La elegante melancolía de la juventud, esa que se lleva como una estrella azul tatuada en la frente y que nos hace sentir que pertenecemos a una elite de corazones taciturnos, había dado paso, por obra de la experiencia, a una auténtica tristeza sin esperanzas.
La estrella azul se había trasformado en un agujero negro que se tragó  todos mis sueños.
Ya no caminaba con la frente alta, orgullosa de estar triste, sino inclinada, cargando en la espalda un saco de ropavejero. En él llevaba los trajes que había usado a lo largo de mi vida: el rosado de los veinte años, el gris de los cuarenta,  y el negro de luto riguroso, cuando terminaron por morirse las últimas ilusiones.
Disculpen este paréntesis melancólico y volvamos a la visita del ruso.
Llegó atrasado tres cuartos de hora.
Preocupada, lo había salido a encontrar y lo vi venir lentamente por la vereda, arrastrando los pies, como si quisiera demorarse a propósito.
¿Era una táctica de galán maduro o le molestaba la gota?
Más tarde, cuando bajé a despedirlo, me dijo que yo le gustaba y trató de darme un beso en el ascensor.
Lo esquivé con una risita, pero me invadió la decepción y la rabia al comprobar lo natural que le resulta ahora los hombres hacerse los tenorios sin pasar por las delicadas etapas de la conquista.
Ante mi rechazo, hizo un mohín de disgusto y pensé que ya no volvería a verlo.
Me había contado que era viudo y que vivía solo en un departamento, acompañado de un gato llamado Fiodor. Yo había deseado que me invitara, para conocer al gato e interiorizarme un poco más sobre su vida. Pero, después del intento en el ascensor comprendí que no sería conveniente que fuera y sobre todo, me quedó claro que nunca me invitaría.
Pasadas tres semanas, me llamó como si hubiéramos conversado la tarde anterior. Me contó, entusiasmado, que estaba leyendo "Poesía y Prosa" de Soublette. Olvidó que tres semanas atrás me había contado lo mismo. Yo, en ese intervalo, había leído los dos tomos de "Los hermanos Karamasov".

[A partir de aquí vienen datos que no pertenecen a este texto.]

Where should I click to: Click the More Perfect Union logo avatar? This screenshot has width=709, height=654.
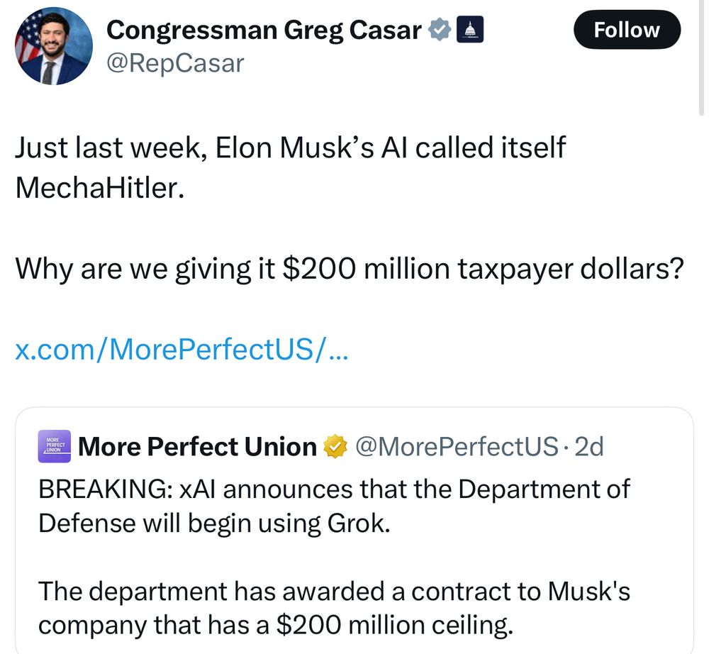[55, 446]
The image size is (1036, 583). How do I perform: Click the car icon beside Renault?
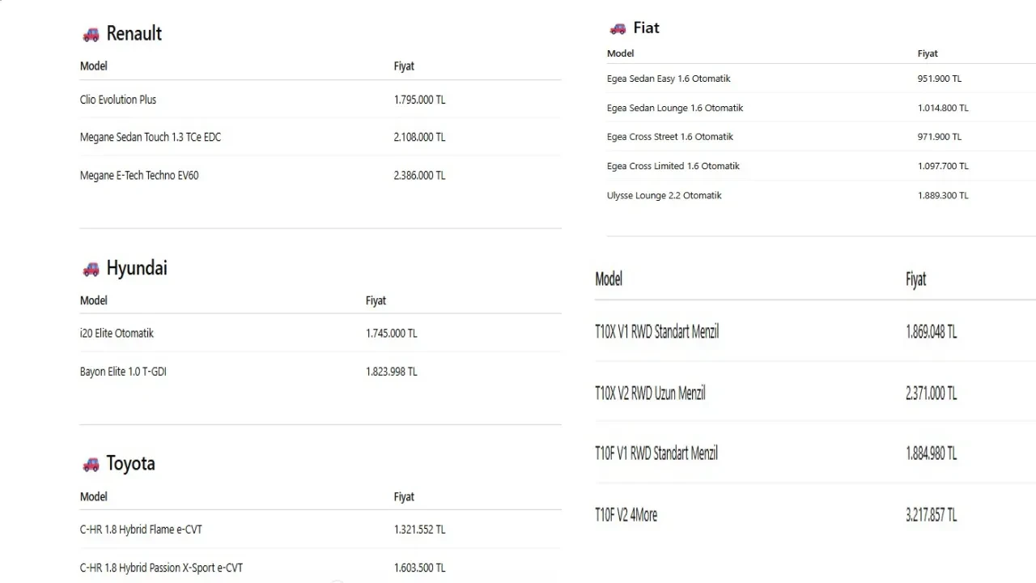pyautogui.click(x=91, y=34)
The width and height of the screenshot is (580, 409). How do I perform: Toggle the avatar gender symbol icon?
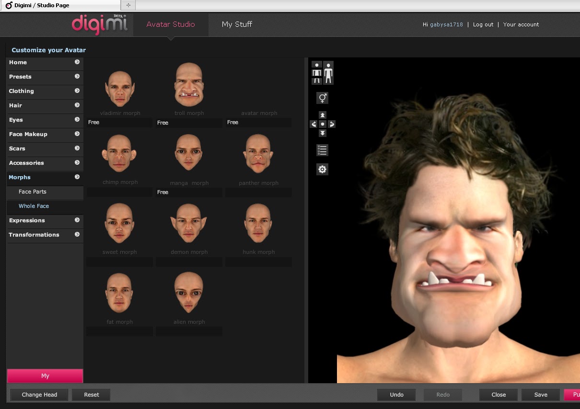click(323, 98)
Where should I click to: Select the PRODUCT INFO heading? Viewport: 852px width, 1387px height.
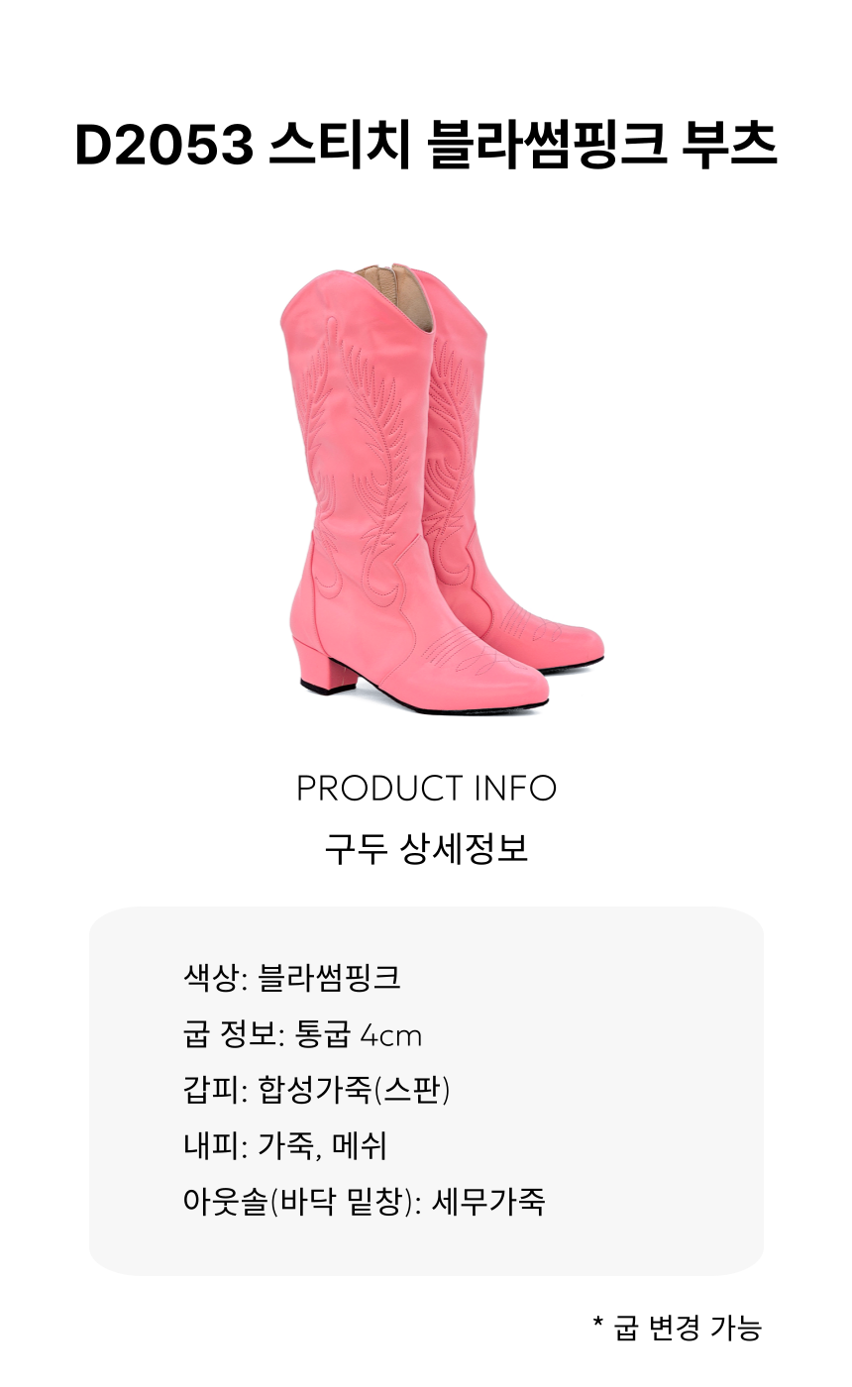426,789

Se portó insinuante y me habló con una melodiosa voz de balalaika.
Había estado muy ocupado-dijo-pero se había acordado mucho de mí.
Quedó de llamar la semana siguiente, para que saliéramos a tomar un café.

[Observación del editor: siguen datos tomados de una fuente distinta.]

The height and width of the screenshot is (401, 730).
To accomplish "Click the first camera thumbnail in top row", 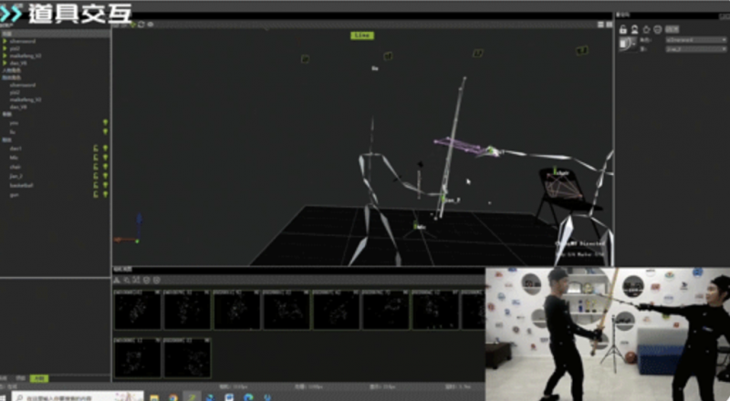I will coord(137,310).
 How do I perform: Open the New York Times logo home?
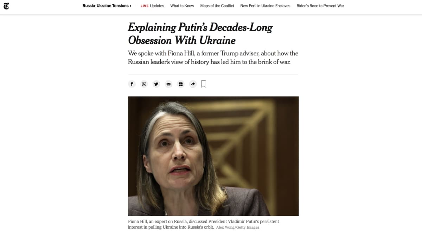point(6,6)
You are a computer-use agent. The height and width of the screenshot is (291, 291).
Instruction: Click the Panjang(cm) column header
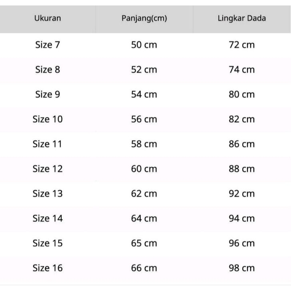[144, 19]
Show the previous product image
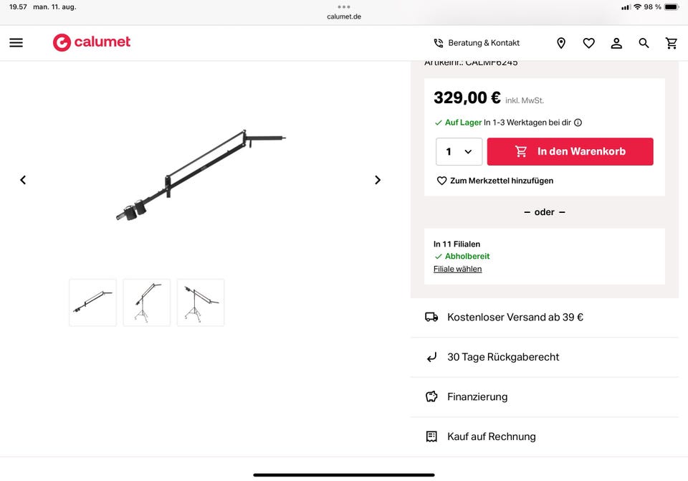This screenshot has height=481, width=688. (23, 180)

Pasó todo Enero y empezó Febrero. ¡Claro! Era bien difícil que empezara Junio. . .
Lo que quiero decir es que nunca me llamó y acumulé tal cantidad de amor propio herido y de rabia que para lo único que quería que llamara era para hacerle un desaire.

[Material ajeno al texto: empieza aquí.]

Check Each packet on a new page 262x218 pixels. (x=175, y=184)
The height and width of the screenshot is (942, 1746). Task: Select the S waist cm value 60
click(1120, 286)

Y mi telepatía maligna, mis ondas cerebrales dirigidas como rayos laser directo a su débil mentecita soviética, tuvieron su efecto.
¡Llamó!
-¡Aló! ¿Betty?
-¿Quién habla? (Tono seco, hastiada ya de contestar llamados de hombres. . . )
-Alexei Ilich.
-Perdón ¿Cómo dice?
Repitió su nombre ya un poco amoscado.
-Está equivocado. No conozco a nadie que se llame así.
-¿No habla Betty?
-Sí, ella habla. Pero no conozco a nadie con ese nombre.
Y corté.
(Háganlo cuando estén picadas. Les aseguro que duele. )
A todo eso, ya había pasado el Verano y Santiago empezaba a poblarse de nuevo. Nora , mi amiga, ya había vuelto.
Salimos a tomar un helado y nos reímos del ruso hasta que nos dolió la mandíbula.